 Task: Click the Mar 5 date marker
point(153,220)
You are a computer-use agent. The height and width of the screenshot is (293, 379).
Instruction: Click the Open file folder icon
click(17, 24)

==================================================

Task brief:
Arrange every line of the data above as a numbered list, leaving out any blank lines.

Answer:
1.  Task: Click the Mar 5 date marker
2. point(153,220)
3. You are a computer-use agent. The height and width of the screenshot is (293, 379).
4. Instruction: Click the Open file folder icon
5. click(17, 24)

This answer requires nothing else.